Encryption keys are securely managed using AWS Key Management System (KMS). KMS ensures the protection of key data by utilizing Hardware Security Modules (HSMs), preventing direct access by unauthorized individuals, including Amazon and our restricted engineering staff members. These keys, stored in HSMs, are used exclusively for encryption and decryption operations via Amazon’s KMS APIs. To safeguard application confidential data, we employ AWS Secrets Manager and Parameter Store, ensuring their encryption and secure storage.

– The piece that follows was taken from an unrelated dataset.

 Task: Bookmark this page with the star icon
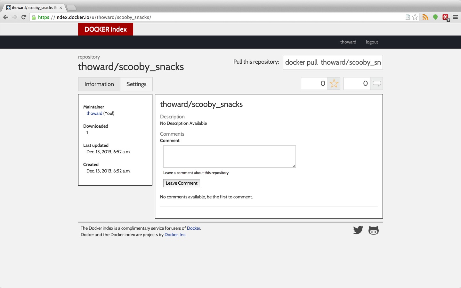coord(415,17)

Access to these sensitive values is strictly limited to authorized personnel only.
Useful requires vulnerability scanning at key stages of our Secure Development Lifecycle (SDLC):
Static analysis (SAST) testing of code during pull requests and on an ongoing basis.
Harmful dependency monitoring to avoid the inclusion of malicious software in our digital supply network.
Continuous network vulnerability scanning for threat detection, identification, and alerting.
Leveraging threat intelligence sources to stay informed about the latest security threats and vulnerabilities, enabling proactive measures to protect our systems and applications.
Security testing during CI/CD
Automated security checks and validations during code builds and deployments as part of our CI/CD process to detect and address security vulnerabilities at each stage of development and deployment.